#### GIVEN DATA ####

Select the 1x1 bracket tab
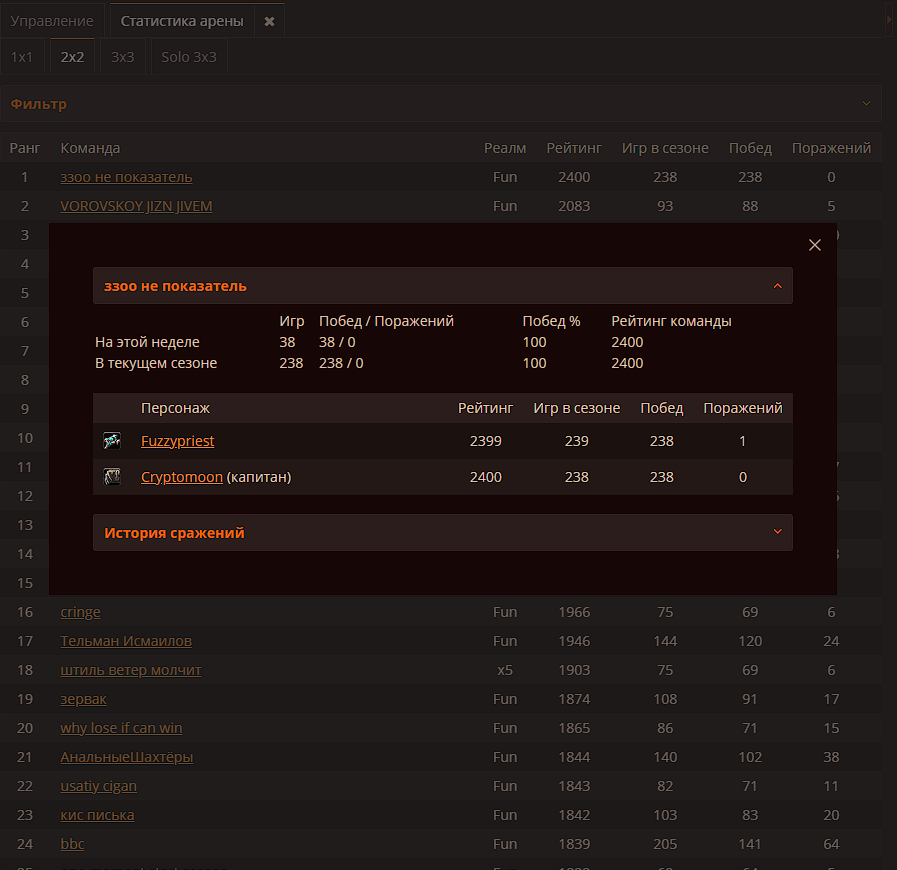 point(22,57)
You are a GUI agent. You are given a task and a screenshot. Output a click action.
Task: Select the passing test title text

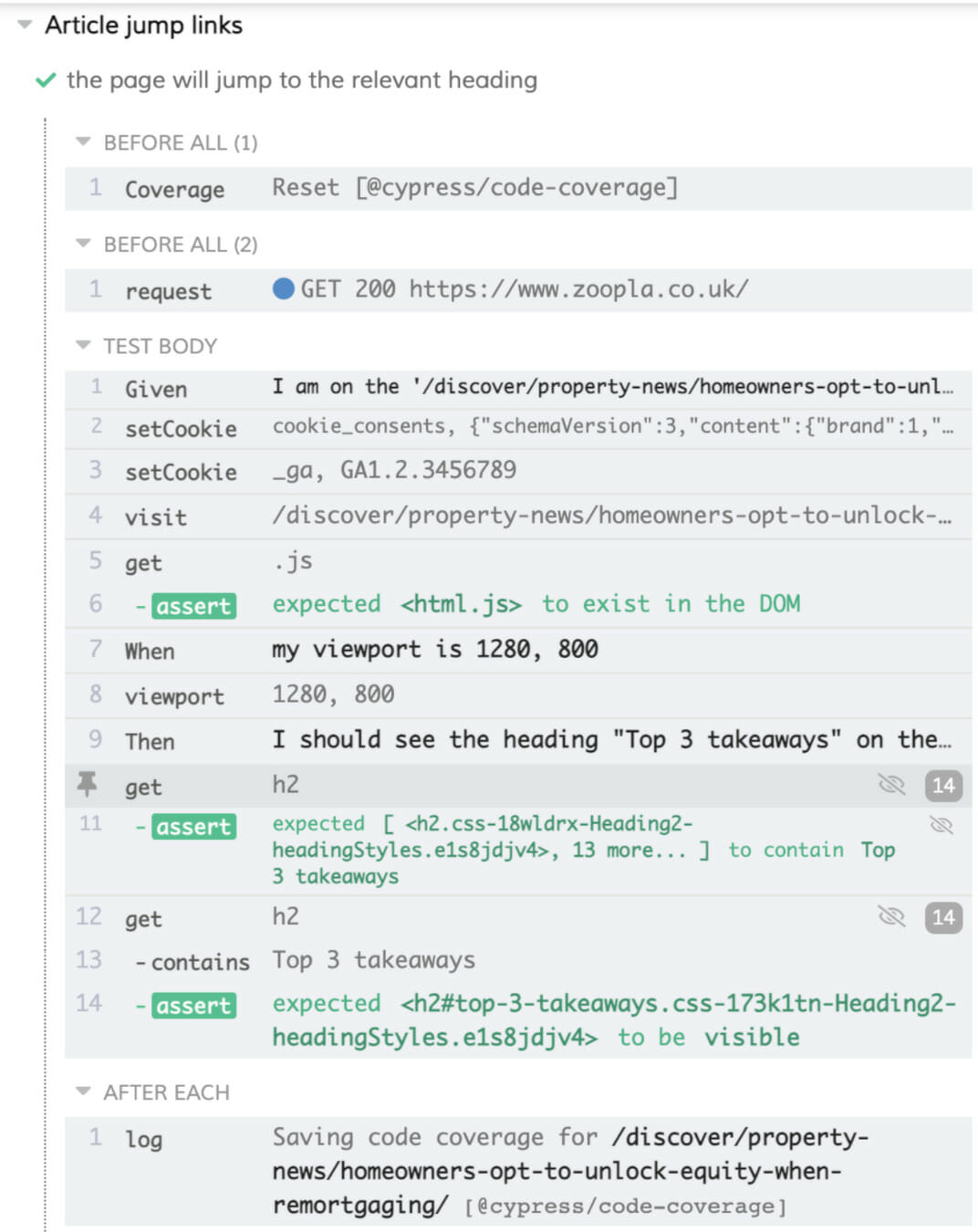pyautogui.click(x=301, y=80)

####

▸ TASK OBJECTIVE:
Leave out the pictures and return every record word for word.

▸ YOUR RESPONSE:
Select the 1x1 bracket tab
 point(22,57)
You are a GUI agent. You are given a task and a screenshot. Output a click action.
Task: Select the passing test title text

pyautogui.click(x=301, y=80)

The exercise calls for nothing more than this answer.